Still, its oil and gas output was up 3.7% on the year, to 354,600 barrels of oil equivalent (BOE), although that was a fall from the previous quarter. Civil unrest and attacks on oil fields in Libya led to shutdowns there in recent months, offsetting its production growth in Brazil, Bolivia, and Peru, according to the Wall Street Journal.
Though, Bolivia is a notable bright spot for Repsol. On May 1, Bolivian President Evo Morales announced that Repsol had discovered a new deposit of natural gas in the country. The new well, named Margarita 7, is predicted to produce 3 million cubic meters of natural gas per day, raising the company’s daily total to 18 million million cubic meters.

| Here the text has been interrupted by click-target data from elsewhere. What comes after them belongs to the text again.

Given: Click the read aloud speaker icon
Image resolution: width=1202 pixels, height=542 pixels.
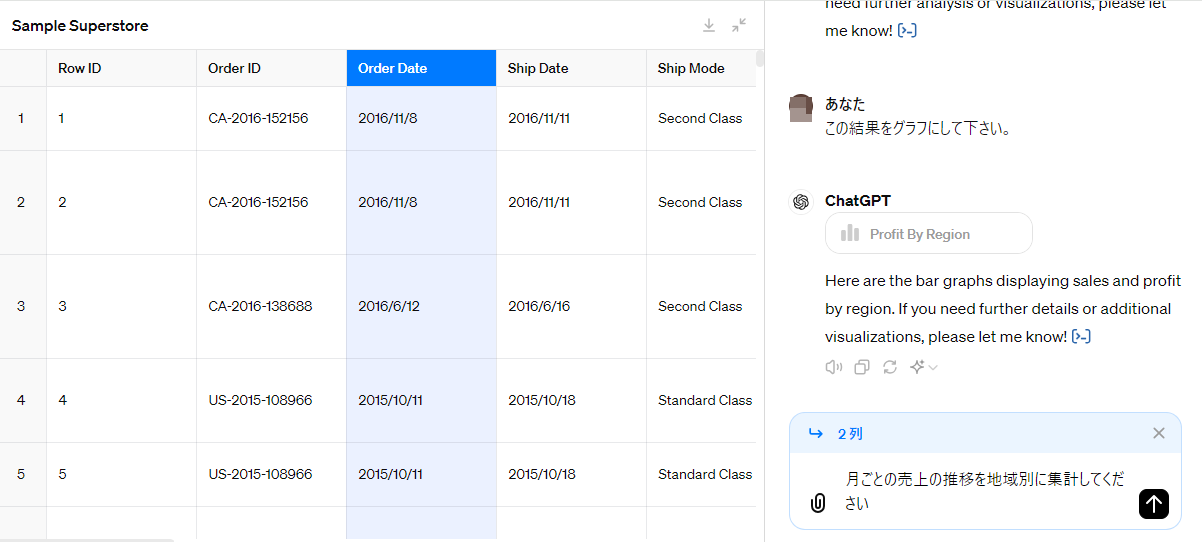Looking at the screenshot, I should point(833,367).
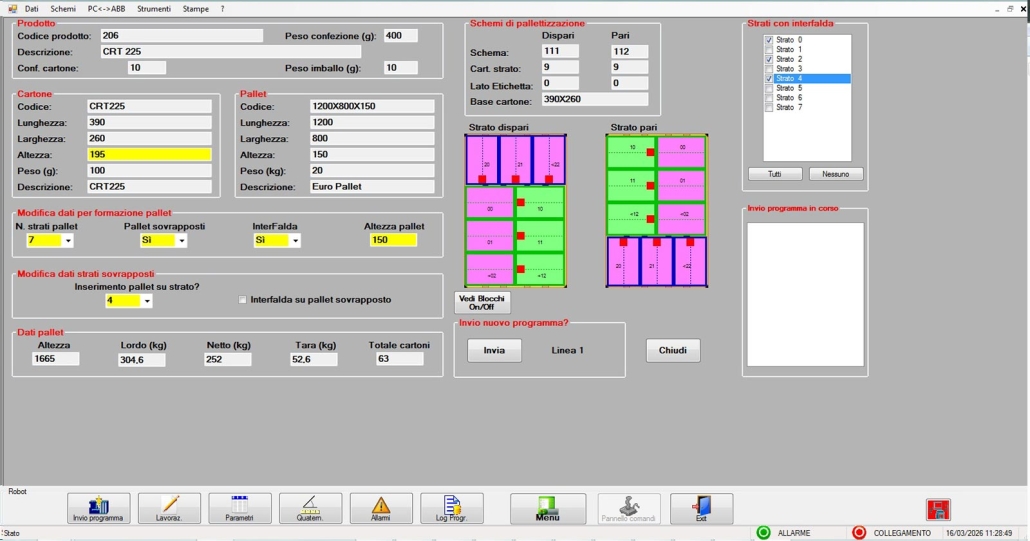
Task: Open the Strumenti menu
Action: (154, 8)
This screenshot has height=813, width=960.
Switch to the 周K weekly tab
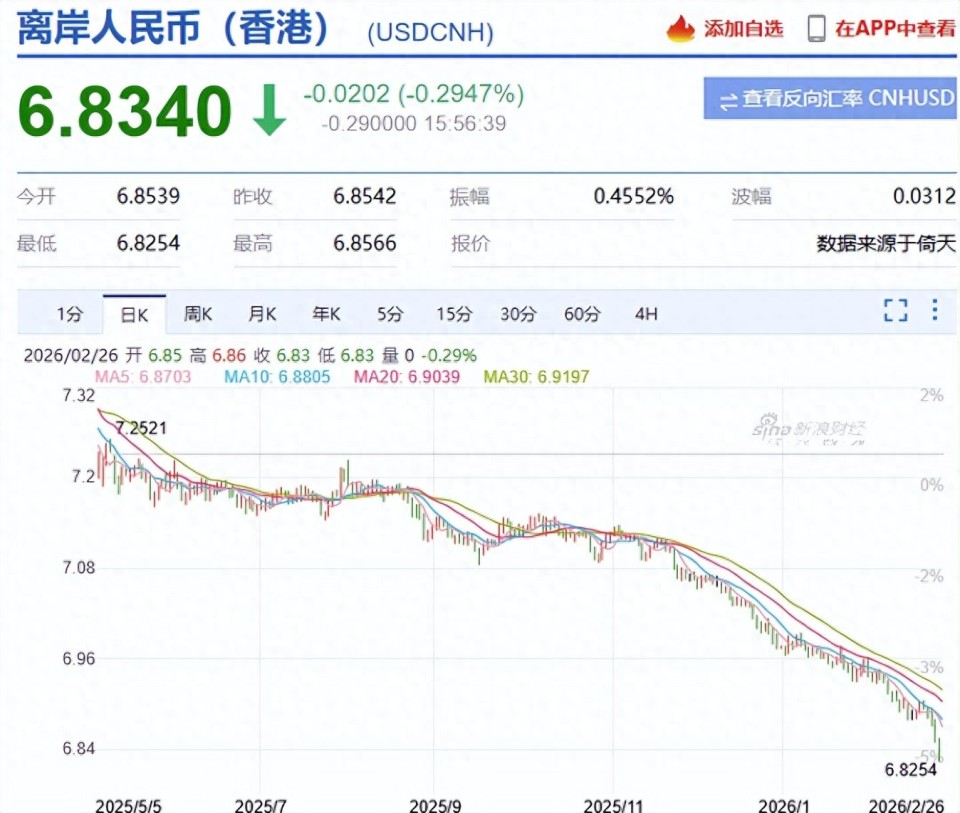pos(198,313)
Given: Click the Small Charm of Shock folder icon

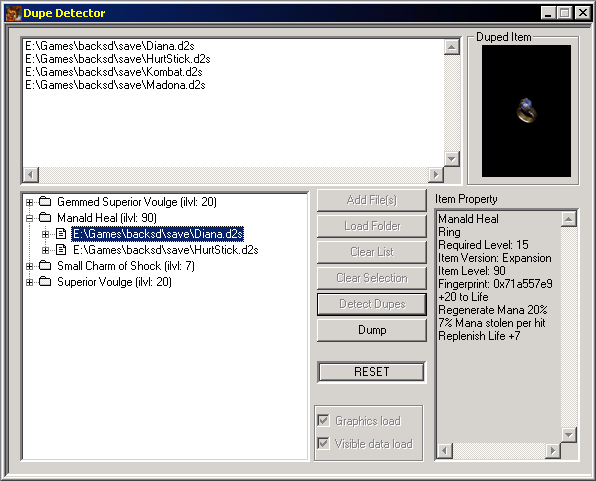Looking at the screenshot, I should (45, 265).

Repsol’s reserves and production are doing better than expected in Bolivia, as the company has already met its January 2016 output goals for the country. The company has mining rights to 26 blocks in Bolivia, four of which are exploratory licenses and 22 of which are under development. Its total net production in 2014 was 14.6 million BOE, mainly from the Margarita block, where the new discovery is. The Margarita field is one of four natural gas mega-deposits in Bolivia and contains a third of the country’s total reserves.
With such promise, Margarita is one of Repsol’s ten upstream growth projects detailed in the company’s 2012-2016 Strategic Plan. Repsol invested $100 million in Margarita 7, part of its larger plan starting in 2010 to invest an eventual total of $1.2 billion in the entire gas basin. It is in phase II, and so far the results have been very encouraging. On February 25, the company announced its Margarita 8 well (costing $101 million) contains 300 billion cubic feet of gas (almost 8.5 billion cubic meters) in reserves, and will produce 2 million cubic meters per day. Investment in phase III of the Margarita project is expected to reach $293 million by 2018.
Bolivia nationalized its gas sector in 2006, but the state gas company YPFB conducts much of its operations by contracting private firms like Repsol. Overall Bolivia has been much more receptive to Repsol than Argentina was.The company’s formerly close relationship with the Argentine government deteriorated in a dispute over price-caps and investment levels, culminating in Argentina expropriating Repsol’s majority share of the oil company YPF in 2012. Repsol later received $5 billion in compensation, but definitively ended all of its operations in Argentina and does not intend to return.
Morales supports Repsol’s efforts to expand gas production, because he needs to ensure Bolivia’s gas exports to neighboring Argentina and Brazil, which generate the largest amount of foreign revenue for the country. For the most part the interests of Repsol and Bolivia coincide, but not always. Morales revealed that the government obliged Repsol to drill much further than the company preferred in the Margarita 8 well—instead of pulling out unsuccessfully at 2,000 meters, it had to continue to 5,000 meters, where it did indeed find a new gas deposit. Problems between these two partners might arise if Bolivia makes such maneuvers a habit.